Sunday, September 10

Protect The Asset



Just a brief thought to share from Greg McEown's book Essentialism this crisp Sunday morning as we head into the thrall of autumn:

Protect the asset. The best asset we have for making a contribution to the world is ourselves. If we under-invest in ourselves – and by that I mean our minds, our bodies, and our spirits – we damage the very tool we need to make our highest contribution.”

Fall can be a wonderful time of year - full of rich smells, vibrant colors, seasonal adventures, cozy sweaters, and steaming mugs of delicious things - but it can also be hectic and stressful. There are new habits/schedules to adapt to, fresh rounds of the plague going around to avoid or weather, and the inexorable count-down to the holiday crunch. (Especially with all the chaos and upheaval going on down south right now, weather-wise!)
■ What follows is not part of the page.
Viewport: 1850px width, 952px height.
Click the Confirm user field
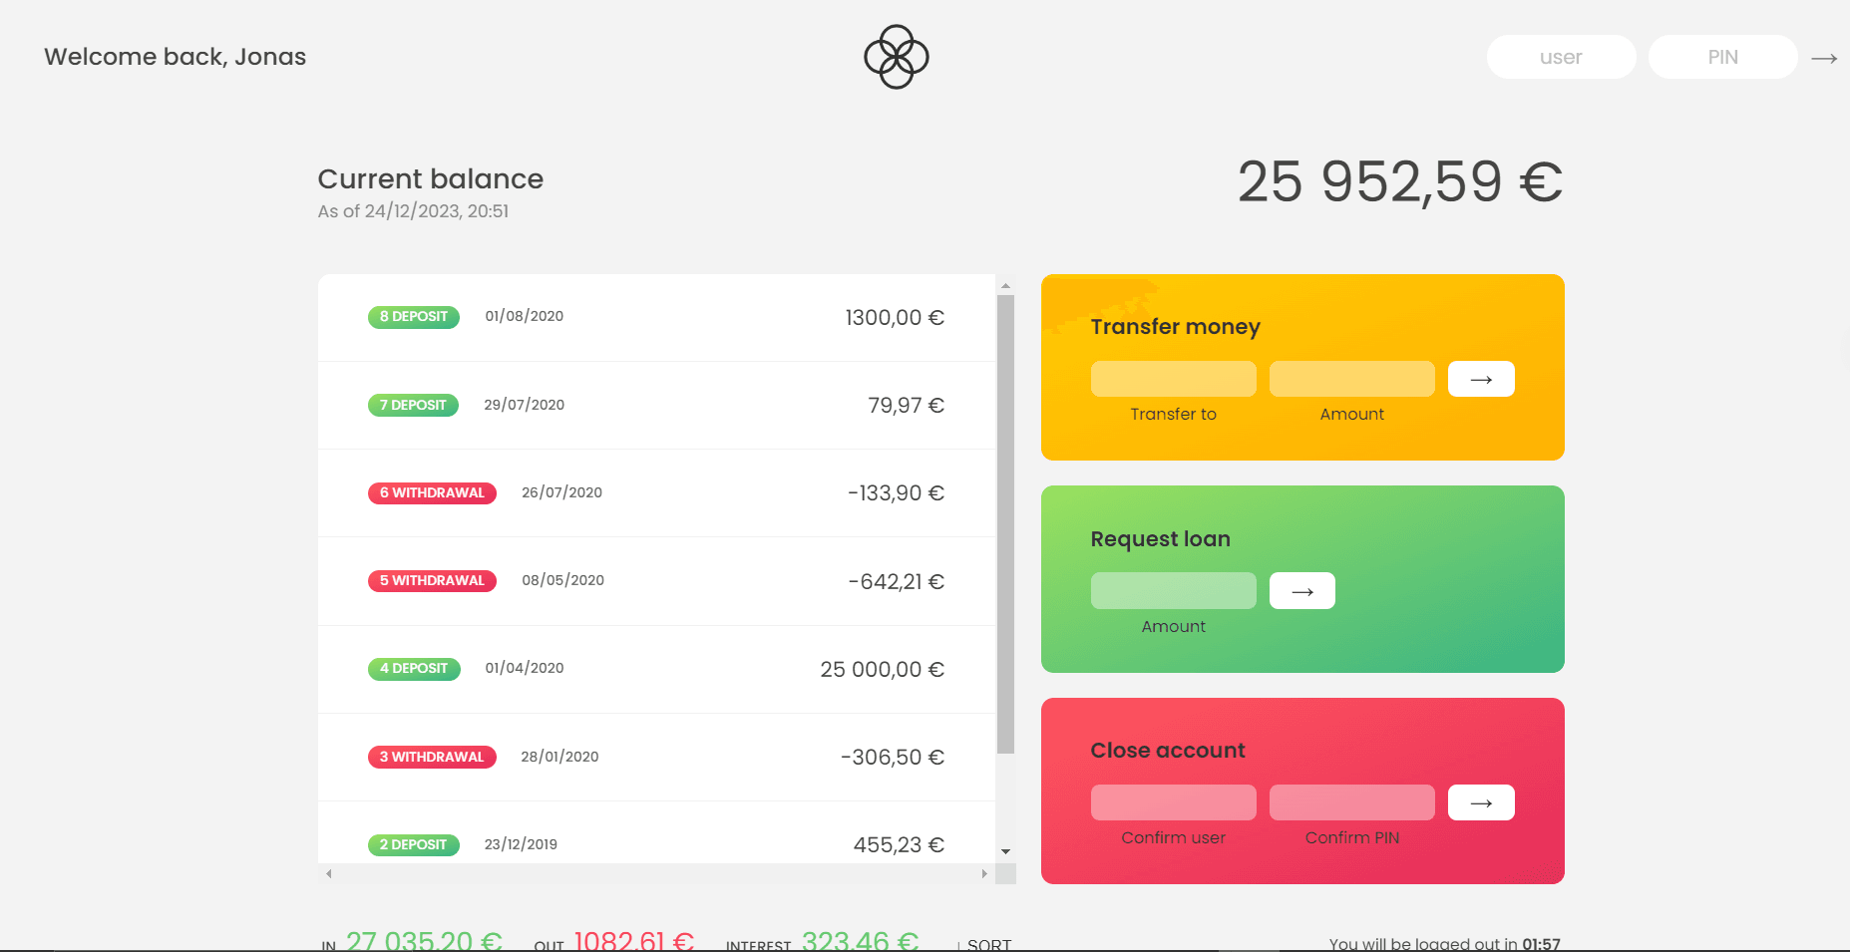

Can you carve out a minute (or five) this morning or this week to make sure you're "protecting the asset" that is you? Maybe:
  • Get a few coffee dates with friends on the books before your calendars fill up
  • Stock up on your favorite tea or seasonally flavored coffee to enjoy when you can steal a few quiet moments to yourself 
  • Write a short bucket list for Fall - everything you loved most last year, or wanted to do and couldn't - and find a place for them in your calendar between now and December
  • Buy something small and shiny that makes you happy and put it somewhere you'll see it every day
  • Defer, delegate or drop one project, responsibility, or activity/commitment to open up some breathing room in your schedule
  • Give yourself time and permission to get a full night's sleep as often as possible (and extra when you can! (Remember: sleep deprivation causes the same or higher levels of physical/mental/emotional impairment as consuming alcohol!!) 
How can you take better care of yourself this Fall?